Give us today our daily bread.
Forgive us our debts,
as we also have forgiven our debtors.
And lead us not into temptation,
but deliver us from the evil one
Where to find it:
About these words:
Jesus’ words, taken from what is known as the Sermon on the Mount. The last part of it (adapted or translated in many different ways) is frequently recited by Christians and is known as the Lord’s Prayer.
And they said...
Didier Drogba, Ivory Coast footballer best known for eight seasons at Chelsea:
I pray a lot. [The Champions League] win was written a long time ago. God is wonderful.

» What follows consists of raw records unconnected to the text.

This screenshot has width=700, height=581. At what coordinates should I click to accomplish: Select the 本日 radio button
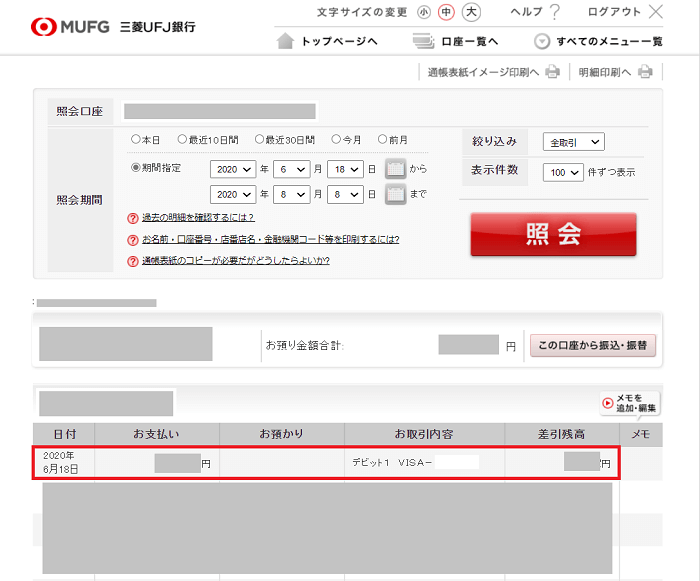click(136, 140)
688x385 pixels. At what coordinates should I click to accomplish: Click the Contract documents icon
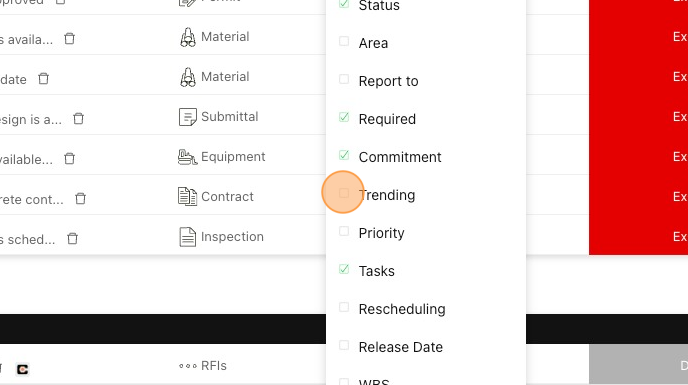tap(187, 196)
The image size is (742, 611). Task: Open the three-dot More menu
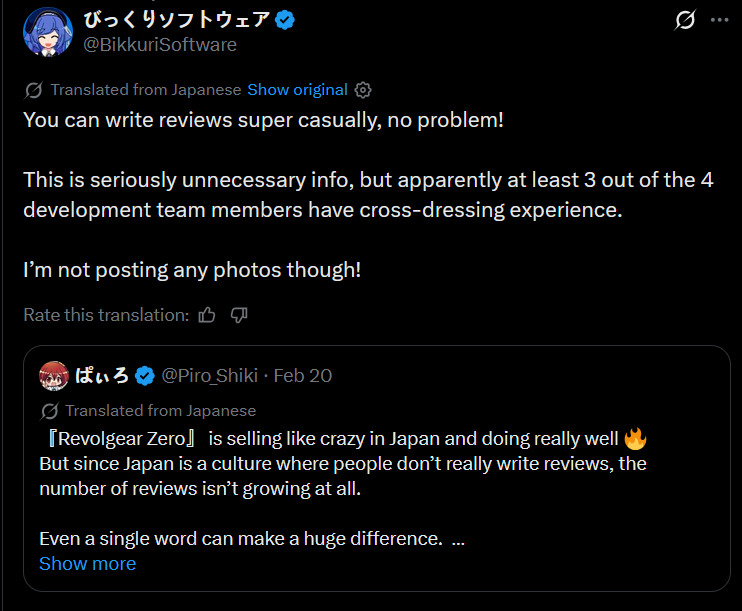coord(719,21)
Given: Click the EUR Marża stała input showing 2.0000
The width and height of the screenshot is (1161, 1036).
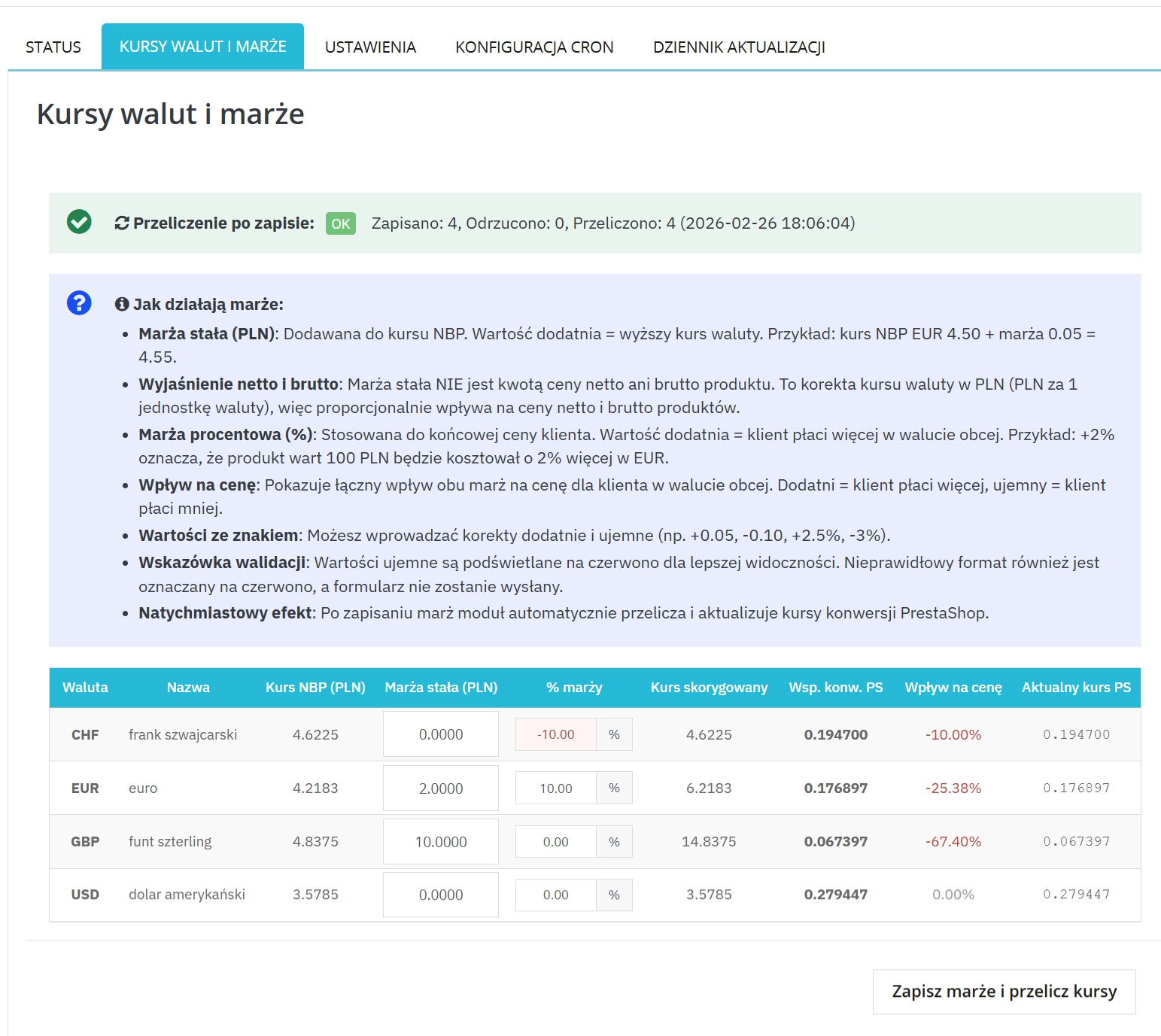Looking at the screenshot, I should (440, 788).
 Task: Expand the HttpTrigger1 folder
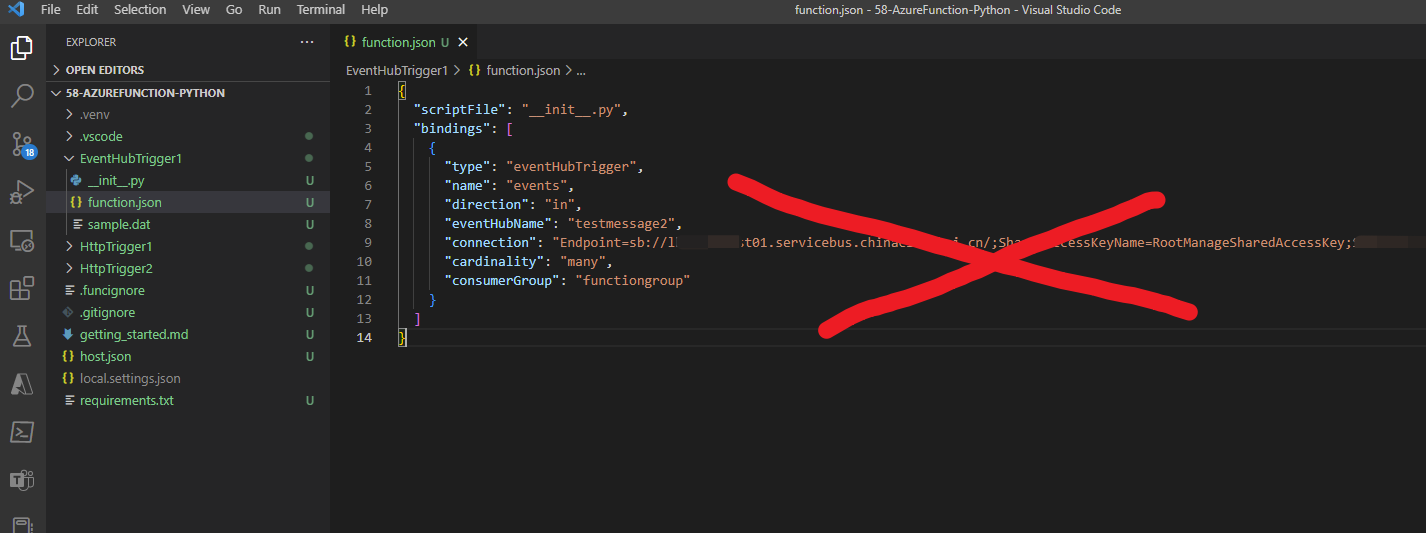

'Dickie' Bird, cricket umpire:
My mother made me go to church every Sunday, morning and evening. I'm glad she did. I still go, and I say my prayers every night, though since I have a new knee I have to sit on the edge of the bed rather than kneel.
Alexandra Burke, singer:
I make sure I get up every morning and give thanks. And before I go to bed I say a prayer. I won't go on stage and perform unless we have prayed. It makes such a difference.
Mother Teresa of Calcutta, 1910-1997, founder of the Missionaries of Charity:
We need to find God and he cannot be found in noise and restlessness. God is the friend of silence ... the more we receive in silent prayer, the more we can give in our active life.
Abraham Lincoln, 1809-1865, sixteenth president of the US:
I have been driven many times to my knees by the overwhelming conviction that I had nowhere else to go. My own wisdom and that of all about me seemed insufficient for the day.
William Temple, 1881-1944, Archbishop of Canterbury:
When I stopped praying, coincidences stopped happening.
Rupert Sheldrake, scientist and fellow of Clare College, Cambridge:
I still say the Lord's Prayer every day. It covers a lot of ground in our relation to the world. 'Thy will be done' [gives us a sense] that we are part of a larger process that is unfolding and that we do not comprehend.
Maureen Lipman, actress and author:
I have a childlike need to occasionally talk to God.